[PATCH 0/8] Introduce a huge-page pre-zeroing mechanism

[李喆 <lizhe.67@bytedance.com>]

From: Li Zhe <lizhe.67@bytedance.com>

This patchset is based on this commit[1]("mm/hugetlb: optionally
pre-zero hugetlb pages").

Fresh hugetlb pages are zeroed out when they are faulted in,
just like with all other page types. This can take up a good
amount of time for larger page sizes (e.g. around 40
milliseconds for a 1G page on a recent AMD-based system).

This normally isn't a problem, since hugetlb pages are typically
mapped by the application for a long time, and the initial
delay when touching them isn't much of an issue.

However, there are some use cases where a large number of hugetlb
pages are touched when an application (such as a VM backed by these
pages) starts. For 256 1G pages and 40ms per page, this would take
10 seconds, a noticeable delay.

To accelerate the above scenario, this patchset exports a per-node,
read-write zeroable_hugepages interface for every hugepage size.
This interface reports how many hugepages on that node can currently
be pre-zeroed and allows user space to request that any integer number
in the range [0, max] be zeroed in a single operation.
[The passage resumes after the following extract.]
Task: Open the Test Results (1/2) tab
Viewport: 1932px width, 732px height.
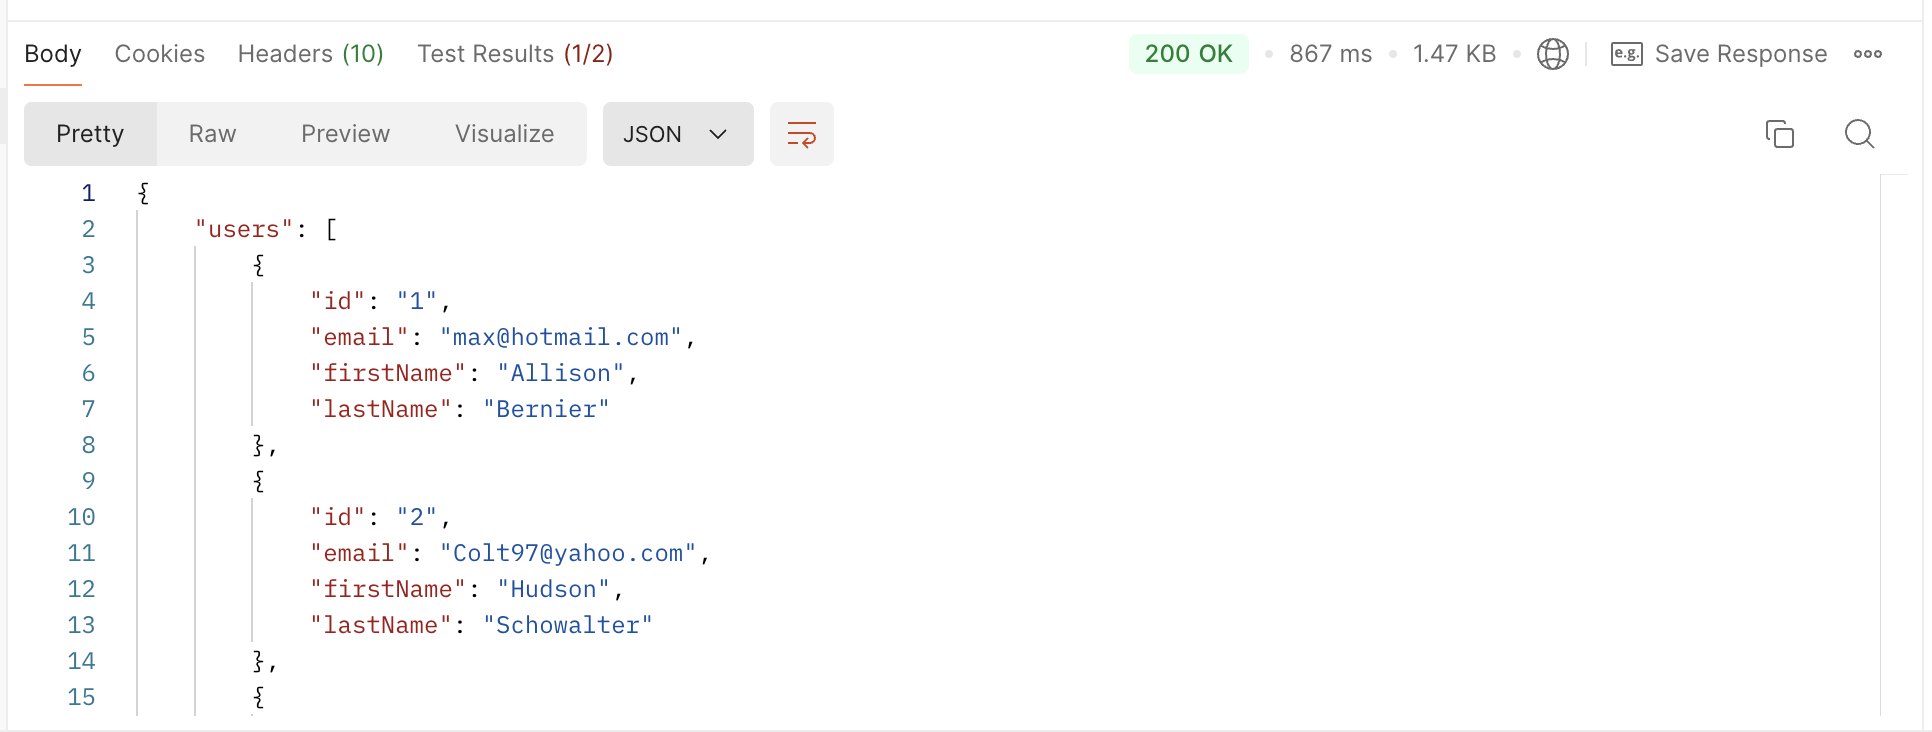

This mechanism offers the following advantages:

(1) User space gains full control over when zeroing is triggered,
enabling it to minimize the impact on both CPU and cache utilization.
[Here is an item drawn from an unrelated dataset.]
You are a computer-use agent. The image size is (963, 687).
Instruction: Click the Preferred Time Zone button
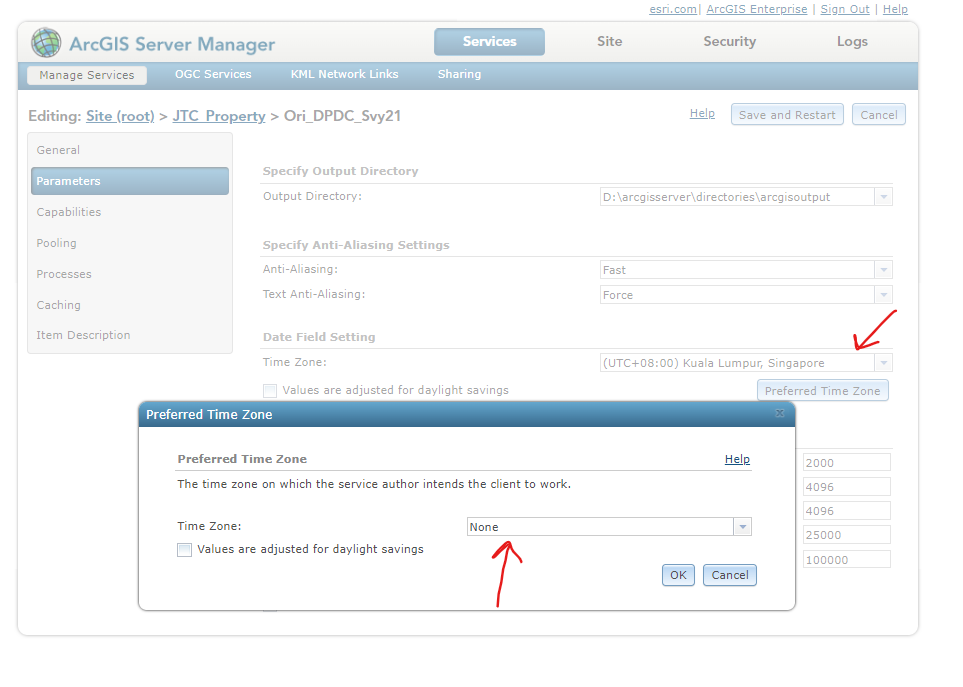pos(822,390)
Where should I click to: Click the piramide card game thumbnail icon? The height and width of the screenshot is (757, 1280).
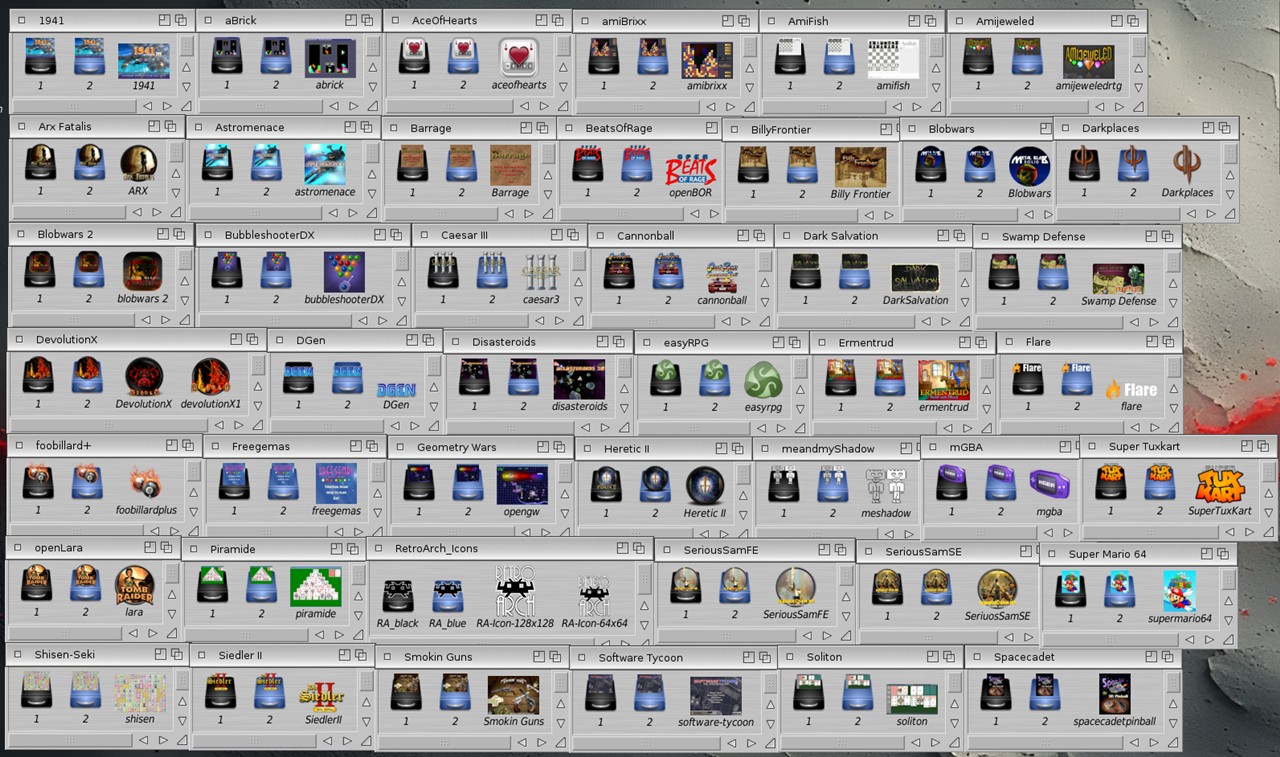316,587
(2) Applications can spawn as many zeroing processes as they need,
enabling concurrent background zeroing.

(3) By binding the process to specific CPUs, users can confine zeroing
threads to cores that do not run latency-critical tasks, eliminating
interference.

(4) A zeroing process can be interrupted at any time through standard
signal mechanisms, allowing immediate cancellation.
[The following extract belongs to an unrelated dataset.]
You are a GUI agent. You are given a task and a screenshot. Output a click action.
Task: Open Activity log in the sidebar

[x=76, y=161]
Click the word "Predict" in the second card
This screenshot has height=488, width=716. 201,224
(5) The CPU consumption incurred by zeroing can be throttled and contained
with cgroups, ensuring that the cost is not borne system-wide.

On an AMD Milan platform, each 1 GB huge-page fault is shortened by at
least 25628 us (figure inherited from the test results cited herein[1]).

In user space, we can use system calls such as epoll and write to zero
huge pages as they become available, and sleep when none are ready. The
following pseudocode illustrates this approach. The pseudocode spawns
eight threads that wait for huge pages on node 0 to become eligible for
zeroing; whenever such pages are available, the threads clear them in
parallel.

  static void thread_fun(void)
  {
  	epoll_create();
  	epoll_ctl();
  	while (1) {
  		val = read("/sys/devices/system/node/node0/hugepages/hugepages-1048576kB/zeroable_hugepages");
  		if (val > 0)
  			system("echo max > /sys/devices/system/node/node0/hugepages/hugepages-1048576kB/zeroable_hugepages");
  		epoll_wait();
  	}
  }
  
  static void start_pre_zero_thread(int thread_num)
  {
  	create_pre_zero_threads(thread_num, thread_fun)
  }
  
  int main(void)
  {
  	start_pre_zero_thread(8);
  }

[1]: https://lore.kernel.org/linux-mm/202412030519.W14yll4e-lkp@intel.com/T/#t

Li Zhe (8):
  mm/hugetlb: add pre-zeroed framework
  mm/hugetlb: convert to prep_account_new_hugetlb_folio()
  mm/hugetlb: move the huge folio to the end of the list during enqueue
  mm/hugetlb: introduce per-node sysfs interface "zeroable_hugepages"
  mm/hugetlb: simplify function hugetlb_sysfs_add_hstate()
  mm/hugetlb: relocate the per-hstate struct kobject pointer
  mm/hugetlb: add epoll support for interface "zeroable_hugepages"
  mm/hugetlb: limit event generation frequency of function
    do_zero_free_notify()

 fs/hugetlbfs/inode.c    |   3 +-
 include/linux/hugetlb.h |  26 ++++++
 mm/hugetlb.c            | 133 +++++++++++++++++++++++---
 mm/hugetlb_internal.h   |   6 ++
 mm/hugetlb_sysfs.c      | 202 ++++++++++++++++++++++++++++++++++++----
 5 files changed, 335 insertions(+), 35 deletions(-)

-- 
2.20.1